First, I challenge the argument that the use of an aorist participle of paramenein in many of the inscriptions necessarily implies that the individual under paramonē was still enslaved: that is, that paramonē must be prior to their freedom (Sosin 2015). Although some inscriptions do use an aorist participle, in other instances we find a future indicative or (quite often) an aorist imperative, neither of which indicate anterior time.
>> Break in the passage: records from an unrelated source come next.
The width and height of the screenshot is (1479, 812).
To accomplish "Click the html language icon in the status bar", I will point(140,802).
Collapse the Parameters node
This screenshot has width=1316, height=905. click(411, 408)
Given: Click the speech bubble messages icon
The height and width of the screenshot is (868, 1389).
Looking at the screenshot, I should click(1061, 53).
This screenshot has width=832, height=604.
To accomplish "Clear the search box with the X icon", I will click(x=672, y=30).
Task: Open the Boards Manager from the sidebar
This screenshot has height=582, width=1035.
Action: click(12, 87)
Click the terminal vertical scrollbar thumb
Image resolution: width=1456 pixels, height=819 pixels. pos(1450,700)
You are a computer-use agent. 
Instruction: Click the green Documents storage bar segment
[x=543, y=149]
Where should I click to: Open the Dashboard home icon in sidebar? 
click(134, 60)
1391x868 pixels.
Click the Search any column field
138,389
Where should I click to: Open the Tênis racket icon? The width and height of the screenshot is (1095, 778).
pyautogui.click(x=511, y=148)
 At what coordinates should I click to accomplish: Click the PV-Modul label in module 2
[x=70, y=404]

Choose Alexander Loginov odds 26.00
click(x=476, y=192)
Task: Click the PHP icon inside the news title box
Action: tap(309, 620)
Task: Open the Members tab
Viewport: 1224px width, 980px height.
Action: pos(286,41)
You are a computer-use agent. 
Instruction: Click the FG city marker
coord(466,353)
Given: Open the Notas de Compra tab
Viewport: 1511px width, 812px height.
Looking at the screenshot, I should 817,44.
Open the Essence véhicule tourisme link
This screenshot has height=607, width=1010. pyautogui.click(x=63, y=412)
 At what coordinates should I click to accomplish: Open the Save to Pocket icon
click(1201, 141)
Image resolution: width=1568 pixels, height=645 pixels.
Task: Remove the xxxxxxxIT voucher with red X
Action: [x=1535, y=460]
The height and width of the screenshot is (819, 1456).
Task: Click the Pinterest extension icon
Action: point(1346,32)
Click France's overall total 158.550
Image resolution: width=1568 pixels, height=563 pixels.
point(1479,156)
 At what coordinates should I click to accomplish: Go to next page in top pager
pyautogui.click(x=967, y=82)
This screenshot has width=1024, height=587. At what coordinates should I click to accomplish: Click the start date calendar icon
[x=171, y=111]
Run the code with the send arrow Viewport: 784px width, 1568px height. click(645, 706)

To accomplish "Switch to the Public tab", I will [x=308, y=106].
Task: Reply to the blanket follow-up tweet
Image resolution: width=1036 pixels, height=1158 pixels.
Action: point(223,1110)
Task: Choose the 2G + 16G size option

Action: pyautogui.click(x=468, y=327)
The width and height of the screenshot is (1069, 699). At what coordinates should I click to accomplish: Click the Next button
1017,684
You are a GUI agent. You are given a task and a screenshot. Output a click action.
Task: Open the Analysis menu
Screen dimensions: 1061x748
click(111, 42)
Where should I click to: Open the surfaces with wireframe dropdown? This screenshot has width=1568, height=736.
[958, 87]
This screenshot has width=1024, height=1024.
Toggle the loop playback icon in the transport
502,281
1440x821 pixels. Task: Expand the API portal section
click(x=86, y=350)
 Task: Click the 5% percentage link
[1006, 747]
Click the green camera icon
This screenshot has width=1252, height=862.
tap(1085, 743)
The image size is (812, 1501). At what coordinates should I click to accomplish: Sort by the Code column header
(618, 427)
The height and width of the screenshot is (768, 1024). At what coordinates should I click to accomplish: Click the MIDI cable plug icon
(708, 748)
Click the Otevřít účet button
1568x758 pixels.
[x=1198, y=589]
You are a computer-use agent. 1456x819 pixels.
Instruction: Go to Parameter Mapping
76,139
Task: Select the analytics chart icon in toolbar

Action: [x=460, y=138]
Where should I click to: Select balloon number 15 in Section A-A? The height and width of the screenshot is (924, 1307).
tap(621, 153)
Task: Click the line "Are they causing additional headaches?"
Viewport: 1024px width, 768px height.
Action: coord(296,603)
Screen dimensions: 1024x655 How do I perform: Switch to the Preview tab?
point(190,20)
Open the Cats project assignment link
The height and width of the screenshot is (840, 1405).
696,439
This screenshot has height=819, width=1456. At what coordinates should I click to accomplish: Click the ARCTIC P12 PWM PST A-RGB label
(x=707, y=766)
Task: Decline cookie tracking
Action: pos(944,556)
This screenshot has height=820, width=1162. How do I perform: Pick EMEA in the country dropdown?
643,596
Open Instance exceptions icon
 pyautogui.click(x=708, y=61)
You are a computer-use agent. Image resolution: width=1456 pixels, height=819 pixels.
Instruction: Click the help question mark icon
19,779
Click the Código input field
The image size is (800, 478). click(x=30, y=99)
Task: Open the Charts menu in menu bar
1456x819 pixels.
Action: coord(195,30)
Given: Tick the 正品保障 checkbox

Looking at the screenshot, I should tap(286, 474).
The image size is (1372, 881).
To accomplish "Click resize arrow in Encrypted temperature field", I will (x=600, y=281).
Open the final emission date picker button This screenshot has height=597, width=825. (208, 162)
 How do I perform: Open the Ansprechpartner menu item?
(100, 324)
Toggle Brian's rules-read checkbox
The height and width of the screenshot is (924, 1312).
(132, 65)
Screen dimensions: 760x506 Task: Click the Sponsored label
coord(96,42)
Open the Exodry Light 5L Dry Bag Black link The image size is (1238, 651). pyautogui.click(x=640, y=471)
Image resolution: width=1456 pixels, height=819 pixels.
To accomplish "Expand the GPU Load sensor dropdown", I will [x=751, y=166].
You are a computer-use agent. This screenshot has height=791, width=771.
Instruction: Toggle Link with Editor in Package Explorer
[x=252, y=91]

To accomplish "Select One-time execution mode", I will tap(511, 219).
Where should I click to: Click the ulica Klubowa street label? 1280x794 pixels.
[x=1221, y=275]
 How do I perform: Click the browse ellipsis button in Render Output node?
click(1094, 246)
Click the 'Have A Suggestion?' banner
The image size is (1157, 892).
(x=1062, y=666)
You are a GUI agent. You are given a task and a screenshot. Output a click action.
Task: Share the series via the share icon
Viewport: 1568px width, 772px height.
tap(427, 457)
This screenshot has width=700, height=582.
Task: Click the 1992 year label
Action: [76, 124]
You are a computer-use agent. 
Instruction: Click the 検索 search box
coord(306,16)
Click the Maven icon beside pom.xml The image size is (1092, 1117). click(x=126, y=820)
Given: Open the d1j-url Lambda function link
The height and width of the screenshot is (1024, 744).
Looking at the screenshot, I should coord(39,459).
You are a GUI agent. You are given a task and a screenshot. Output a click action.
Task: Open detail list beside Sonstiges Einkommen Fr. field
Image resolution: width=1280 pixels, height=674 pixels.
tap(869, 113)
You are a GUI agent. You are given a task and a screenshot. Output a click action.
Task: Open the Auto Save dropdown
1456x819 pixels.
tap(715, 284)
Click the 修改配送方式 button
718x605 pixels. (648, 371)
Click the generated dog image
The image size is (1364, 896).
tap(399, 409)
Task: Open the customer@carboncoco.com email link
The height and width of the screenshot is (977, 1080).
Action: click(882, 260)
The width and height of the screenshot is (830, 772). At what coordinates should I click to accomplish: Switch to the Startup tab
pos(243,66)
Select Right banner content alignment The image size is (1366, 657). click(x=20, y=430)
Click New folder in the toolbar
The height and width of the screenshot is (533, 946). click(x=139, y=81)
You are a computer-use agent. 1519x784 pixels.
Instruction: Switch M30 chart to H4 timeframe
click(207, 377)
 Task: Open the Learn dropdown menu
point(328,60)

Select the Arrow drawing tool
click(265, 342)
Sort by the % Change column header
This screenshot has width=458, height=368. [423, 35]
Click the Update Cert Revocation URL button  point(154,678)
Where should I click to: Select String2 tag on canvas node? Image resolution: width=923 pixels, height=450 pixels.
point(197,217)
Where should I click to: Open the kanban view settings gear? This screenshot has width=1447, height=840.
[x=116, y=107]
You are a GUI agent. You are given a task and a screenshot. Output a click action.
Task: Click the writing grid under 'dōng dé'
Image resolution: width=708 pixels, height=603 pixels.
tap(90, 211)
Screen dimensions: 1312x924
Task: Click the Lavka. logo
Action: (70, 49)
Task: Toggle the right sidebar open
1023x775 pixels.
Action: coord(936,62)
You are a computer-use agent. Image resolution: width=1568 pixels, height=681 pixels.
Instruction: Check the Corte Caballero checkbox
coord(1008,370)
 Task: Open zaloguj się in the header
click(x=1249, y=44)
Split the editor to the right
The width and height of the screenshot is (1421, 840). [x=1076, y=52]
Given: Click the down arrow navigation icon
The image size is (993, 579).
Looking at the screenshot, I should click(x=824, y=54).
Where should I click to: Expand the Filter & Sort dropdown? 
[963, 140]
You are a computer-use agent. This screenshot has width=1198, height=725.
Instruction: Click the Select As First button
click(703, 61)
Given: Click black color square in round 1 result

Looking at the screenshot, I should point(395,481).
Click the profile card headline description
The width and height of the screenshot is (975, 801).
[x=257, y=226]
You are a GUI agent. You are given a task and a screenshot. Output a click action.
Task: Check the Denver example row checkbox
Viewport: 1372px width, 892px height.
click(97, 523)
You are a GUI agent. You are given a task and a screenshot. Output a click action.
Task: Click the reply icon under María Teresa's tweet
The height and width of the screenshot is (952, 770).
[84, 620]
The tense of paramenein in these inscriptions therefore cannot in itself be an indication that paramonē precedes freedom.

 

Second, I demonstrate some of the ways in which an individual under paramonē does not neatly fit into the categories of “slave” or “free.” Some inscriptions stipulate, e.g., that such individuals can pay for their release from paramonē or that they can enter into arbitration, both of which presuppose free status (Zanovello 2017: 66-82), while other inscriptions stipulate, e.g., that they can be physically punished by their manumittors or that any children they bear are to be slaves, which implies servile status (Sosin 2015).

 

Finally, I compare the standing of those under paramonē to similar statuses in other slave societies, including under Roman (Digest 40.7; Buckland 1908: 286-291) and Islamic law (Crone 1987: 64-76), in colonial Brazil (Higgins 1999: 154-156), and in antebellum Louisiana (Owens 2017). In all of these instances, individuals occupy some kind of recognized limbo status until they fulfill the specified terms of their manumission. There is no a priori reason that conditional freedom could not have existed in Hellenistic Delphi as well.

 

Thus, even if the status of those under paramonē was not defined de iure (as it was, e.g., in Rome), the in-between de facto standing of these individuals is apparent, especially when viewed through the lens of recent scholarship on the complexity of Greek status (Kamen 2013, Davies 2017). In short, then, this paper challenges that the idea that individuals in the Greek world could only be enslaved or free. While law and ideology generally operate in binaries, reality is far more complicated.